* _Text extract_
Indeed, the Samsung does everything bigger, with a body size of 163 x 77.9 x 8.9mm and a weight of 229g. Samsung’s design language is much more in-your-face than Sony’s too, with gently curved side edges contrasting with a perfectly flat top and bottom. We called the Samsung “an inarguably beautiful device” in our review, but its OTT style isn’t for everyone.
Both Samsung and Sony have resisted the temptation to slap on an ostentatious camera module, with Sony going with a single lozenge-shaped array while Samsung separates out each lens. On the front, Samsung has gone with a punch-hole punch cut-out, while Sony, as mentioned, puts the selfie camera in the top bezel.
As for water and dust resistance, the Sony Xperia 1 IV gets the more thorough IP68/IP65 certification, while the Samsung Galaxy S22 Ultra has just the standard IP68. They’re both water- and dust-proof, but Sony has gone the extra mile to prove it.
Sony Xperia 1 IV vs Samsung Galaxy S22 Ultra: display
Both of these phones excel in the display stakes, but for different reasons.
For the Sony Xperia 1 IV, it’s all about the OLED display’s combination of an unusually sharp 4K (3840 x 1644) resolution, a wide 21:9 aspect ratio, and the complete lack of a notch. Together, this makes this phone the best suited to viewing 4K video content – especially now that Sony has upped the maximum brightness by 50% compared to the slightly dim Xperia 1 III.
With Samsung, the specs are a little more traditional, but no less impressive for it. This AMOLED display is bigger and brighter than the Sony at 6.8 inches and a maximum 1,750 nits respectively.
It’s not as sharp at 3200 x 1440 (QHD), but you could hardly call it lacking on this front.
You also get a more traditional 19.3:9 aspect ratio, which makes it better suited to non-landscape content – that is, almost everything except for videos and some games.
Both AMOLED displays feature LTPO panel technology, so both can scale their refresh rates between 1Hz and 120Hz according to the task. That’s good news for energy efficiency.
All in all, Samsung’s screen is probably the best on the market, but Sony is coming with a unique offering for cinephiles.
Sony Xperia 1 IV vs Samsung Galaxy S22 Ultra: camera
The Sony Xperia 1 IV features a triple 12MP camera system, which doesn’t sound half as impressive as the Samsung Galaxy S22 Ultra’s 108MP wide, 12MP ultra-wide and twin 10MP telephoto combo.
However, that would be to misunderstand what both manufacturers are shooting for here, if you’ll excuse the pun.
Sony has always taken the approach of prioritizing shooting speed, class-leading autofocus, and good old-fashioned sensor size over megapixel counts and image processing. The Xperia 1 IV’s main image sensor captures 1.8µm pixels compared to the S22 Ultra’s 0.8µm, though the latter uses pixel binning (combining multiple pixels into one larger pixel) to compensate.

* _Raw data_
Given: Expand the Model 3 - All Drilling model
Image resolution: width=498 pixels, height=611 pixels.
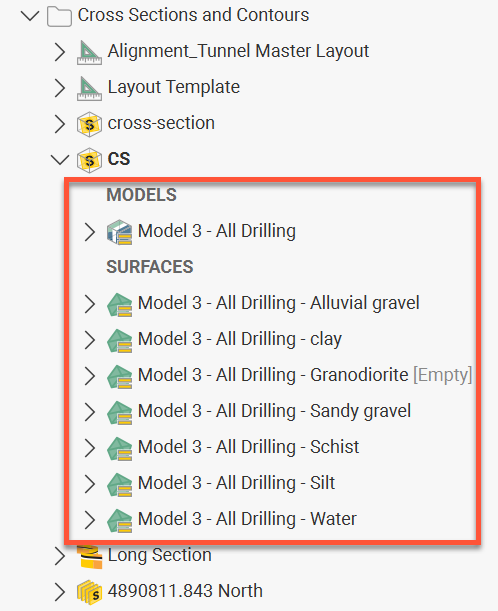Looking at the screenshot, I should pos(90,232).
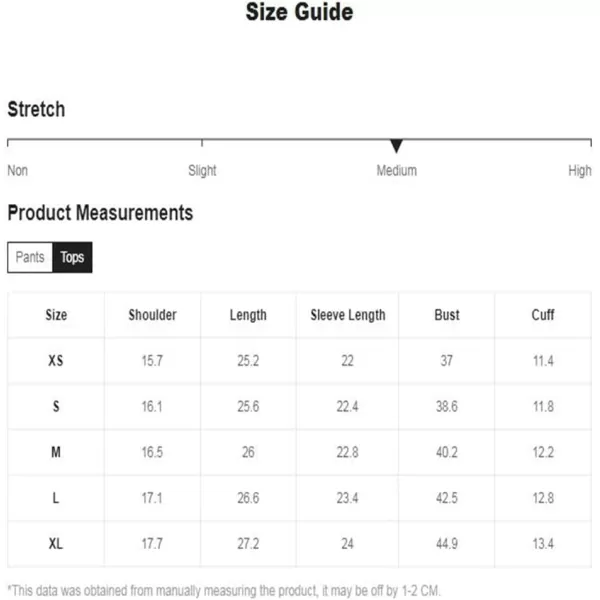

* _Task objective_
Please quote the stretch of the phone comparison from "You also get" through "offering for cinephiles.", word for word.

* _Solution_
You also get a more traditional 19.3:9 aspect ratio, which makes it better suited to non-landscape content – that is, almost everything except for videos and some games.
Both AMOLED displays feature LTPO panel technology, so both can scale their refresh rates between 1Hz and 120Hz according to the task. That’s good news for energy efficiency.
All in all, Samsung’s screen is probably the best on the market, but Sony is coming with a unique offering for cinephiles.